Your response should contain exactly the lines running from the one with "Accept All (55, 2565)" to the end of the data below, both included, and no pictures.

——————

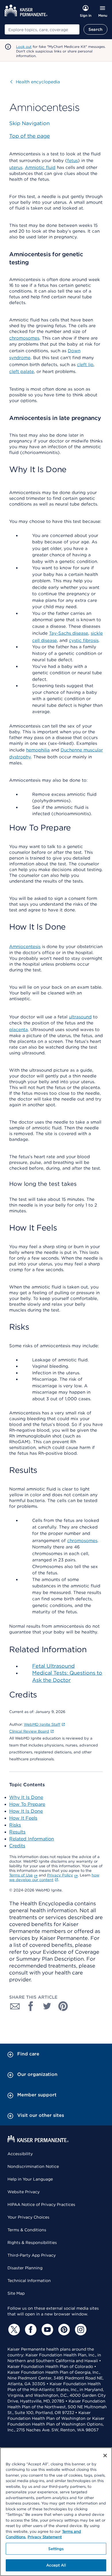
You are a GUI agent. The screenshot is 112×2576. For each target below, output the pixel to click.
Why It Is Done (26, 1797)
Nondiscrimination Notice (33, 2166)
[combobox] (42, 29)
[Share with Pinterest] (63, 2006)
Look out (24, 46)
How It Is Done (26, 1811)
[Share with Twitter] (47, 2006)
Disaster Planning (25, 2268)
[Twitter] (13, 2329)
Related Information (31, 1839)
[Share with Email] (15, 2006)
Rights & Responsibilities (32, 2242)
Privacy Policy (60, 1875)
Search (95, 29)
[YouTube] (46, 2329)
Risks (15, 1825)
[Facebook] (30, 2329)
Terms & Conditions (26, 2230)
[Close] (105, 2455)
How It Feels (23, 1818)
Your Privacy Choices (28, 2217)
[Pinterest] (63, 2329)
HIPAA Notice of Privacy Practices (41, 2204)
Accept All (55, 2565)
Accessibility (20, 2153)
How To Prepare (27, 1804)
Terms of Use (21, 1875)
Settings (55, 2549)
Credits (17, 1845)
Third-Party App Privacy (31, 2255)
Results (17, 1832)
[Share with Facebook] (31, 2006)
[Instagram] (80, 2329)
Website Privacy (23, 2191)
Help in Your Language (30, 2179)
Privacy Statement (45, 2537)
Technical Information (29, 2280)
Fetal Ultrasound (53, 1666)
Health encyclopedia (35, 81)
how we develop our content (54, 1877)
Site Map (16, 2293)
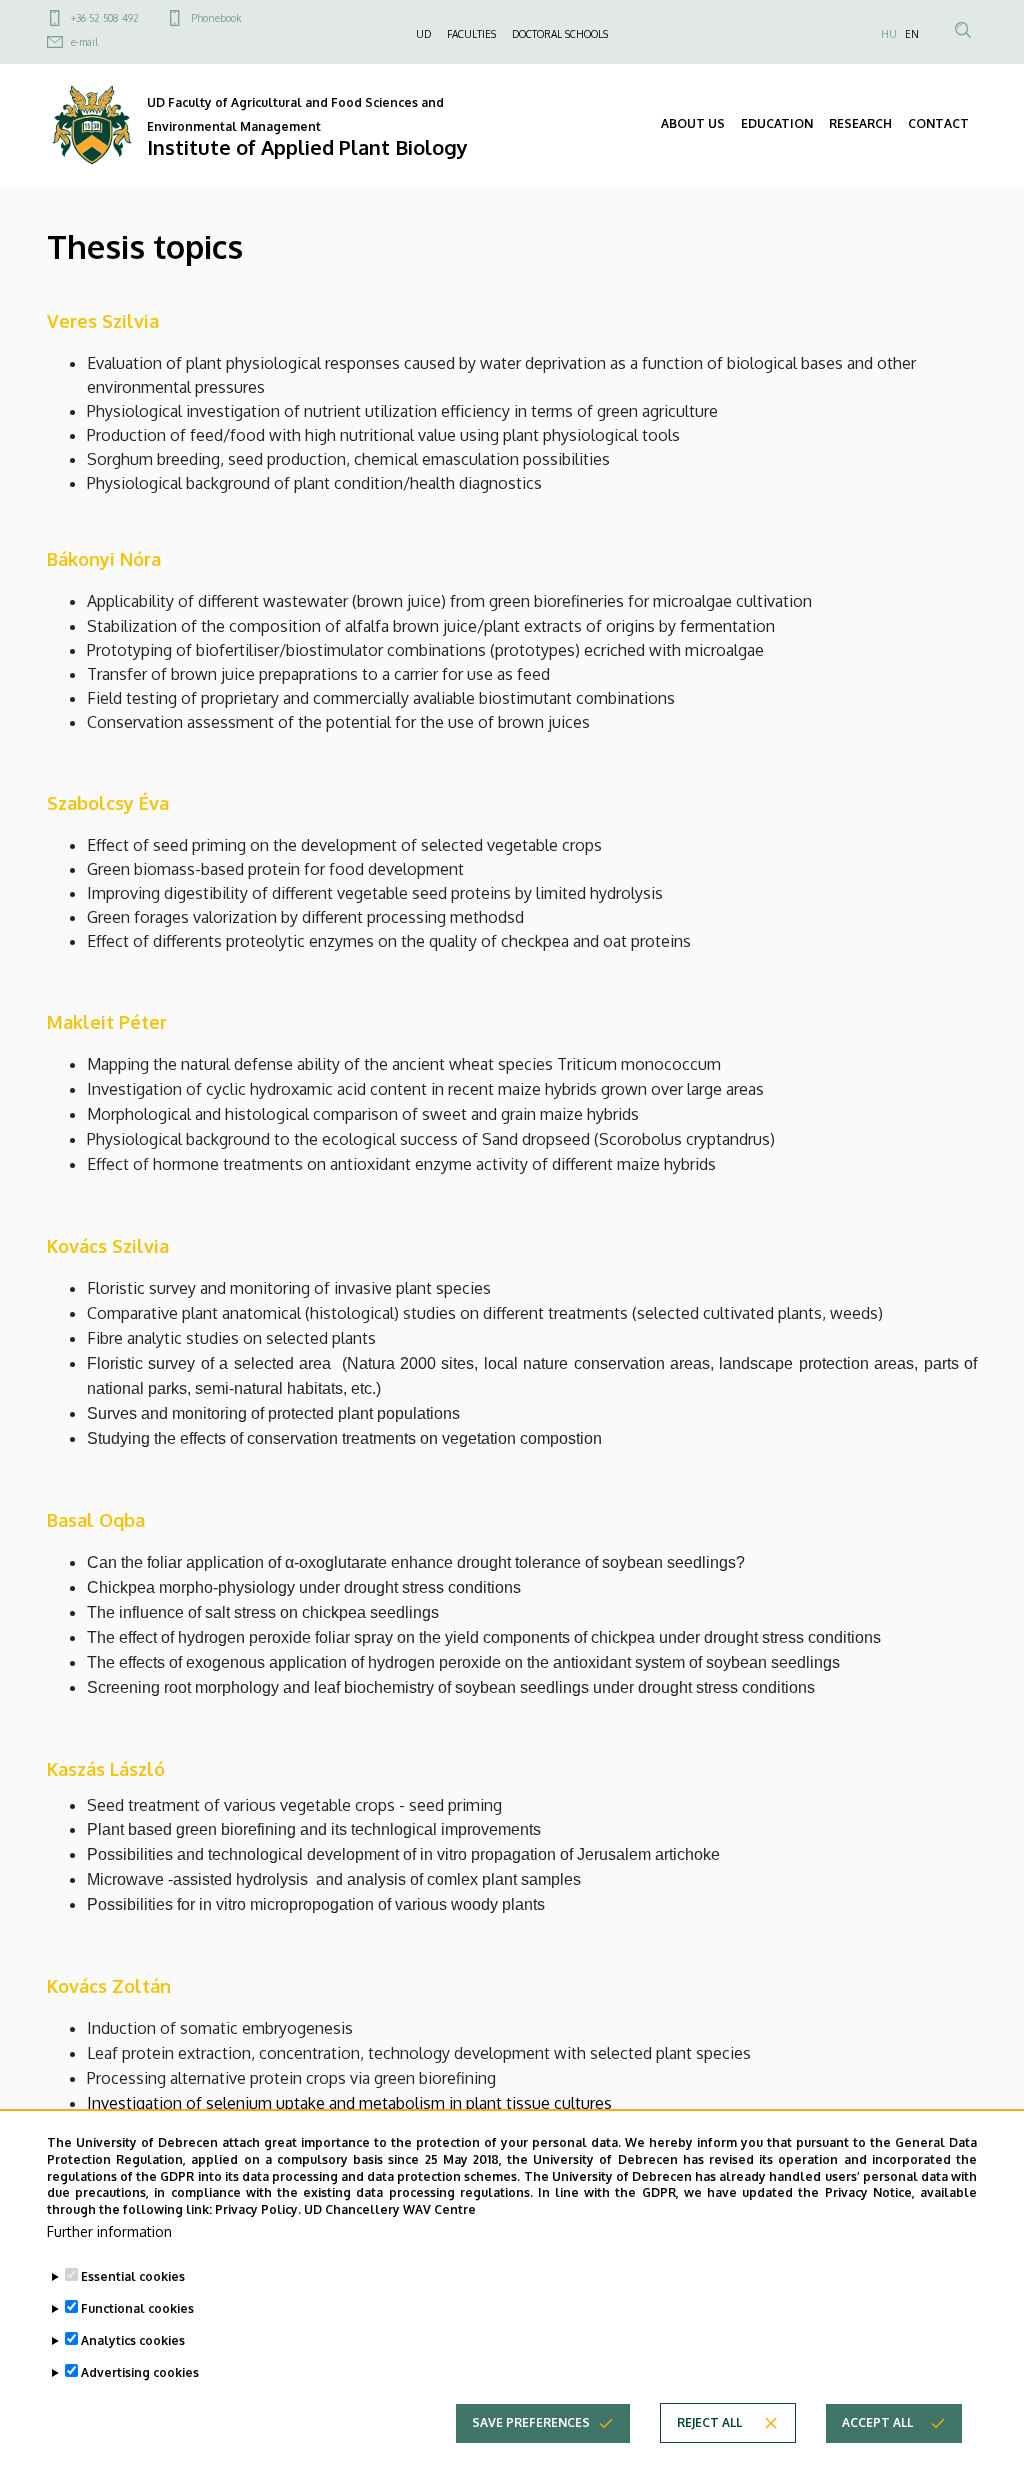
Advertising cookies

——————

Answer space:
Accept All (55, 2565)
Accessibility (20, 2153)
How To Prepare (27, 1804)
Terms of Use (21, 1875)
Settings (55, 2549)
Credits (17, 1845)
Third-Party App Privacy (31, 2255)
Results (17, 1832)
[Share with Facebook] (31, 2006)
[Instagram] (80, 2329)
Website Privacy (23, 2191)
Help in Your Language (30, 2179)
Privacy Statement (45, 2537)
Technical Information (29, 2280)
Fetal Ultrasound (53, 1666)
Health encyclopedia (35, 81)
how we develop our content (54, 1877)
Site Map (16, 2293)
Advertising cookies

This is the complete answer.